Ekskul siaran belum mendapat izin oleh guru untuk diaktifkan kembali. Lizzy tahu, itu alasan masuk akal untuk marah dan kesal. Tapi Liora bertingkah berbeda. Seakan ada dinding yang mulai dibangun Liora untuk membatasi mereka. Ia benci mengakui itu tapi kenyataanya memang demikian.
Lizzy memutuskan meminjam buku yang sama dengan yang ia tunjukkan ke Liora. Pustakawan tampak heran karena kurang dua jam yang lalu meminjam buku 13 Dark games bersama sahabatnya. Sebab pintar mengarang, cewek itu membuat alasan apa saja agar bisa dipinjami. Berkata haus ilmu pengetahuan hingga perlu referensi untuk membuat cerita pendek agar berhasil masuk koran lokal. Di kelas hingga jam pulang, Lizzy tak berminat menceritakan hal tersebut. Jadi ketika Liora memutuskan untuk tidak banyak bicara saat perjalanan pulang, ia melakukan hal yang sama persis. Diam malah membungkus mereka melangkah ke arah berbeda.
Lizzy membanting tubuhnya ke dipan. Hari ketiga saat mereka lebih banyak bungkam. Membicarakan PR jika perlu, mengajak makan di kantin tapi sekarang keduanya sibuk dengan makanan di bekal masing-masing dan percakapan tentang siapa cowok paling keren mulai terasa hambar. Manik matanya mengamati langit-langit kamar. Mencari bintang. Ia tak bisa melihatnya sekarang. Karena cahaya senja menerobos jendela kamar.
Burung bercicit riang di dahan-dahan pohon. Sedangkan bintang-bintang tersebut hanya terlihat saat malam. Liora niat sekali menggambar menggunakan fosfor agar menyala ketika gelap. Ketika memikirkan hal tersebut, benaknya melayang kepercakapan singkat saat pulang.
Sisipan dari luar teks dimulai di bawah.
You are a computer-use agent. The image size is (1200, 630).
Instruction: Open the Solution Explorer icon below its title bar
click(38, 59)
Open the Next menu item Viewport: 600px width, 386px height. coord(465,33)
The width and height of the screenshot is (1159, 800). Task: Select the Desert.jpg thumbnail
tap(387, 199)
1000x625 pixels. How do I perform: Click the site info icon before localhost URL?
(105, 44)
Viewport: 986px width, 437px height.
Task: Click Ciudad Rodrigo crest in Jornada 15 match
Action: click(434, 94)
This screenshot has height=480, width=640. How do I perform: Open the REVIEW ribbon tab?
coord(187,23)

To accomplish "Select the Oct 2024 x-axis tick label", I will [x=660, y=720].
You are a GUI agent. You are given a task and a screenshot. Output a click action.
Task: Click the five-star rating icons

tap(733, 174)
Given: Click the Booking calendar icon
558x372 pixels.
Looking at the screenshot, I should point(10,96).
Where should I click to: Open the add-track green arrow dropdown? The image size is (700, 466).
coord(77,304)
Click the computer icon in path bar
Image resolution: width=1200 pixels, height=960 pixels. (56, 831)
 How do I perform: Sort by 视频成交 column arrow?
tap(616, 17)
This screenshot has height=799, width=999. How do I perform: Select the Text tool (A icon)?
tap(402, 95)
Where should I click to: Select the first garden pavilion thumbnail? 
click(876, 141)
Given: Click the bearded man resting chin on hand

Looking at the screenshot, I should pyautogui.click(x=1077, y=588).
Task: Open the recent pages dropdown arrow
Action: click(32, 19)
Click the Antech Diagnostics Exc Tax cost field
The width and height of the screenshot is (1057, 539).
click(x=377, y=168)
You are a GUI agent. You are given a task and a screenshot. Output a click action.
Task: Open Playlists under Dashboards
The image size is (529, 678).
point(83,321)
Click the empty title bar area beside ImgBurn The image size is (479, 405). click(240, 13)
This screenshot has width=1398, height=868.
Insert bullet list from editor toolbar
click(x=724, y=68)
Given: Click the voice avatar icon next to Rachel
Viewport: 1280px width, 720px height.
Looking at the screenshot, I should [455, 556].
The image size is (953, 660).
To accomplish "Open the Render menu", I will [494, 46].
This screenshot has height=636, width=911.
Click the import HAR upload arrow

Bukan sekadar bahan obrolan. Nadanya serius. Suara penuh kehati-hatiaan. Membuatnya menduga-duga hingga sekarang.
"Lizzy, gue mau nanya sesuatu. Boleh?"
"Boleh."
"Apa alasan orang memutuskan mengakhiri hidupnya?"
"Ketika orang itu tak memiliki alasan untuk menjalani kehidupannya."
"Kenapa seseorang perlu alasan untuk hidup?"
"Karena tanpa alasan, seseorang tidak akan tahu apa tujuannya hidup."
"Apa mungkin Kulina bunuh diri?"
"Masih lo pikirin?"
Pertanyaan retoris. Liora mengangguk.
"Mau cerita?"
Liora menggeleng. Percakapan tidak diteruskan karena sudah sampai di rumahnya.
***
Hari berikutnya, Lizzy memperhatikan ada sorot berbeda dari Liora. Ada kantong mata yang semakin lama semakin menebal. Cewek itu juga menghindari kontak mata dengan Lizzy saat memasuki kelas. Liora langsung duduk dan mengeluarkan buku dari tasnya. Buku matematika. Sedangkan tidak ada mata pelajaran itu hari ini.
"Lo baik-baik aja?" tanya Lizzy hati-hati. Liora bungkam.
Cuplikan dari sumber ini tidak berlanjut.